Some employers were able to wait out the strike, because they had enough stock on hand. Others simply moved the manufacturing process to a different state.
The New York Times, the New-York Tribune, and The New York Sun reported the rough and unfair treatment of the strikers in the streets. The police pushed striking women down, causing a pregnant striker to go into premature labor. They also evicted presumed leaders from their homes as a warning to other tenement workers.
The strike ended in February 1878. They had gained “reduced hours of labor, increased employment, higher wages and decreased exposure to the tenement system and its unhealthy products." Employers were glad to get their old hands back”.

In August 1881, Gompers, Strasser and several other CMIU delegates met with representatives from other trade unions in Terre Haute, Indiana, to discuss the possibility of uniting into a single union. In November 1881, they met in Pittsburgh and formed the Federation of Organized Trades and Labor Unions of the United States of America and Canada. It held five annual conventions. In 1886, it merged with the American Federation of Labor, and Gompers was elected President. In 1891 George W. Perkins was elected president of the CMIU, a post he would hold until 1927.

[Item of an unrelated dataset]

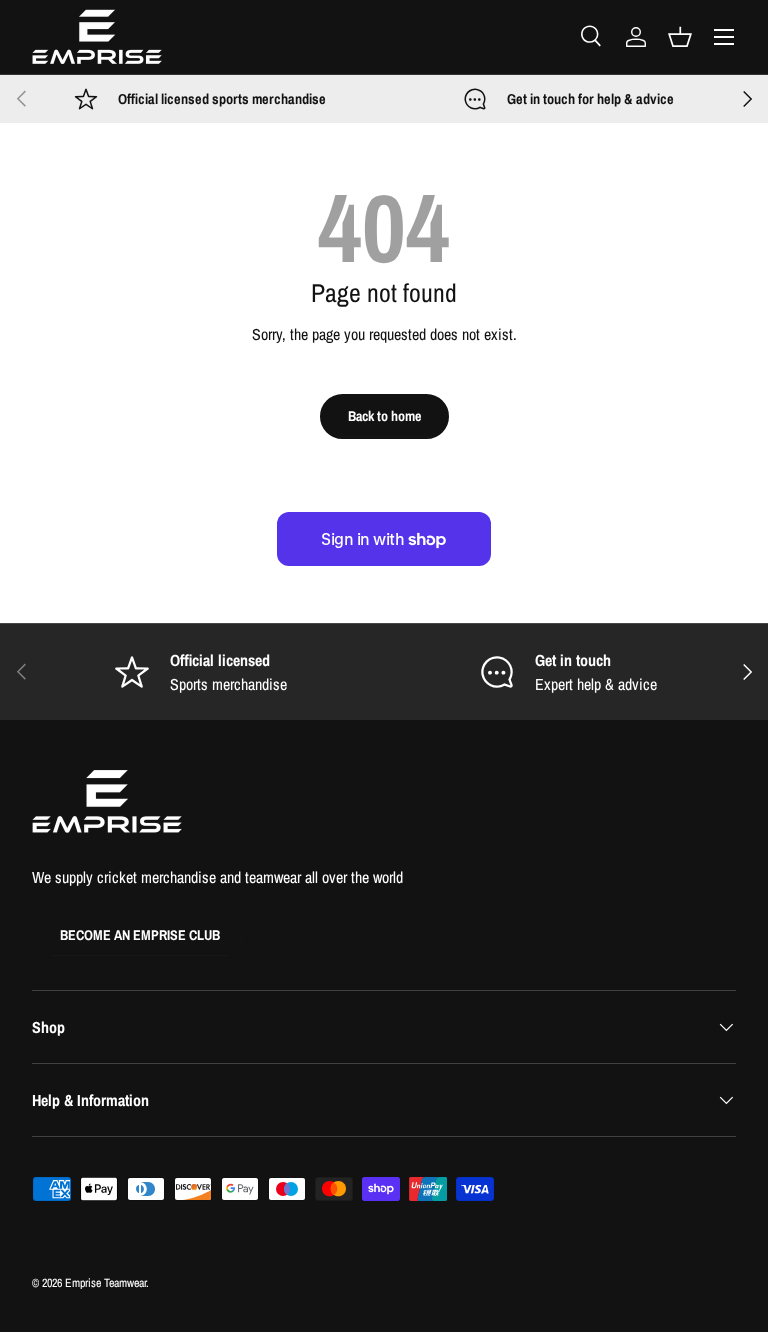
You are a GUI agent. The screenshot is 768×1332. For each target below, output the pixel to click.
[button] (680, 37)
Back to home (384, 415)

In response, U.S. tobacco companies producing low-priced (5-cent) cigars continued the practice of hiring and training female cigar workers in preference to men, believing that women "don't drink" and were more reliable, more careful in their work, and more easily managed. The exclusionary attitudes of male union members to females joining the unions meant that most female workers were not union members. Additionally, the vast majority of female cigar workers did not smoke cigars, thus saving manufacturers the customary three free cigars per day given to male cigar rollers for their personal consumption. However, the preference for women workers did not solve the problem of increasing labor and tobacco costs, and a rise in the number of strikes by female employees in the low-priced cigar industry after 1910 meant that factory owners could no longer count on the docility of women workers.

In the end, the decisive blow to cigar maker unions came from technology. As early as 1880, continued strikes, walkouts, and the steadily rising costs of labor and tobacco leaf caused U.S. tobacco companies to invest in mechanized methods of producing cigarettes and cigars. The first cigarette rolling machine was introduced in 1880 by James Albert Bonsack, while the cigar-making machine first appeared in 1889. As prices of cigarettes and cigars fell, cigar-making unions lost thousands of members; an estimated 56,000 jobs were lost between 1921 and 1935. Scores of union factories went out of business, while the remainder declared an open shop. In 1931, the American Cigar Co., the only USA-based cigar factory still using hand-rolling techniques, ceased manufacture. In that same year, the CMIU, once one of the most powerful of labor unions, reported only 15,000 enrolled members, a figure that would continue to decline until the union's final merger and dissolution in 1974.